Die neue Düngeverordnung erlaubt eine Ausbringung von Harnstoff ab dem 1. Februar 2020 nur noch in Kombination mit einem Ureaseinhibitor. Einzige Ausnahme: Harnstoff wird innerhalb von vier Stunden in den Boden eingearbeitet.

Um diesen Anforderungen gerecht zu werden, präsentiert die SKW Piesteritz eine Lösung auf der Agritechnica. Ab Frühjahr 2018 können Landwirte den Harnstoffdünger Alzon neo-N auf das Feld bringen. Der Allwetterdünger ist doppelt stabilisiert: Ein Ureaseinhibitor verlangsamt die Umwandlung von Harnstoff zu Ammonium um ein bis zwei Wochen. Ammoniakverluste sind damit fast vollständig reduziert.

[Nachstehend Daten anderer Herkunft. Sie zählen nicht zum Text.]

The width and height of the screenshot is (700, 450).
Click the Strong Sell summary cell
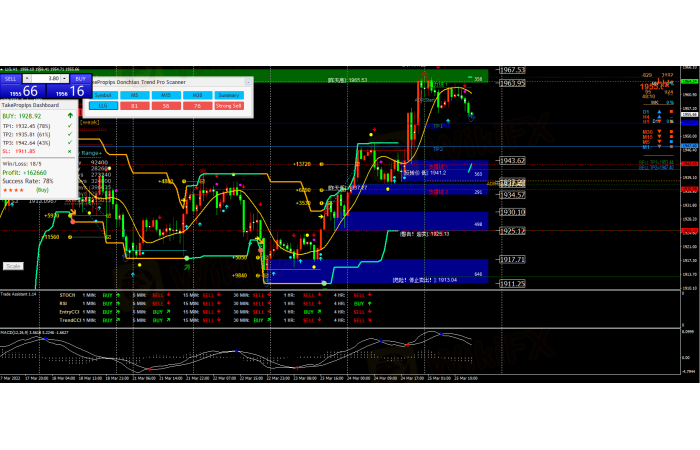231,104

Die Wirkungsdauer des Nitrifikationsinhibitor beträgt sechs bis zehn Wochen. "Der Austritt von Lachgas nimmt deutlich ab", sagt Michael Fuchs von SKW Piesteritz. Durch eine höhere Stickstoffeffizienz erhöht sich der N-Entzug um 5 bis 10 kg N/ha. Versuche ergeben eine Einsparung von bis zu zwei Düngegaben.